And of course we all try to get through it with as much dignity as we can.

But have you thought of what an amazing opportunity it is, to be old?

In fact, I would say, a God given opportunity, which can be seized with both hands
(however arthritic they may be): An opportunity which some of us may not have encountered at any stage in our lives before.

You see when we get old, it may be the first opportunity that we have to recognise
that we need God.  Because it is only when we recognise that we are weak that we can turn to rely upon his strength; that we can find that only by prayer and reliance upon God
is there any possibility of our situation, whatever it is, being changed. Or there being any chance that we can cope with it, whatever it is.

So what has this got to do with St Paul and the passage we have just read?

Well, it is often thought that St Paul’s conversion to being a Christian was instantaneous: We talk about a ‘Damascus Road conversion’; a bright light in the sky; a voice from heaven and Paul becomes a Christian: Boom!
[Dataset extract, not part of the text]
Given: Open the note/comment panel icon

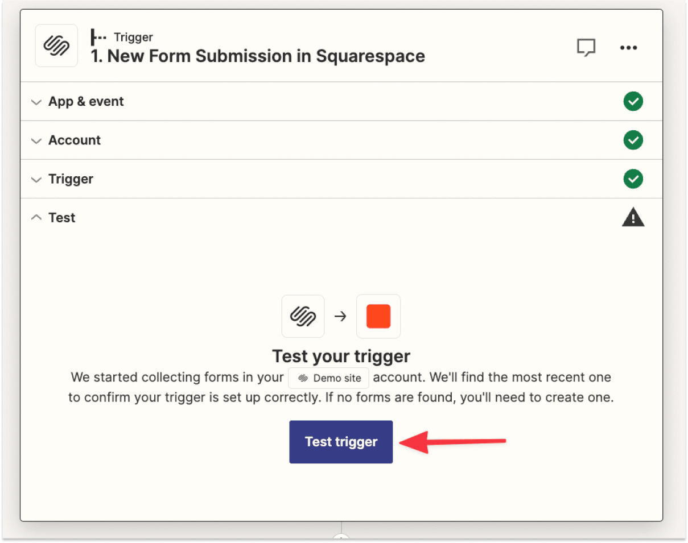Looking at the screenshot, I should tap(586, 48).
But actually what happens at that moment is that Paul is struck blind.

He goes from being at his most powerful, breathing out murderous threats against the Christians, to being led by the hand by his companions into Damascus, because he has gone blind. Not riding on a horse, as one of the powerful, but walking behind a servant, being pushed and shoved by the Damascus crowds trying to get through the City gate….

In fact, in that instant, Paul travels the path that we all travel, during the course of our lives from power to weakness.  In an instant, he is humbled, he has to rely on others.

He has three days of blindness (before Ananias comes to rescue him) to think about what he has experienced. He then agrees to be baptised and is filled with the Holy Spirit.

But note what has happened: it is in the humility of his weakness; in the humility of his blindness, that he is able to turn to Jesus Christ and to rely upon him.

And of course his life is transformed, and by his writings, he goes on to transform the lives
of billions of other people over the centuries.

Likewise, as we get older, and our strength diminishes, we find that the scope of our power
gets narrower and narrower: we can no longer arrogantly assume that we can control every situation, or even the basic things around us.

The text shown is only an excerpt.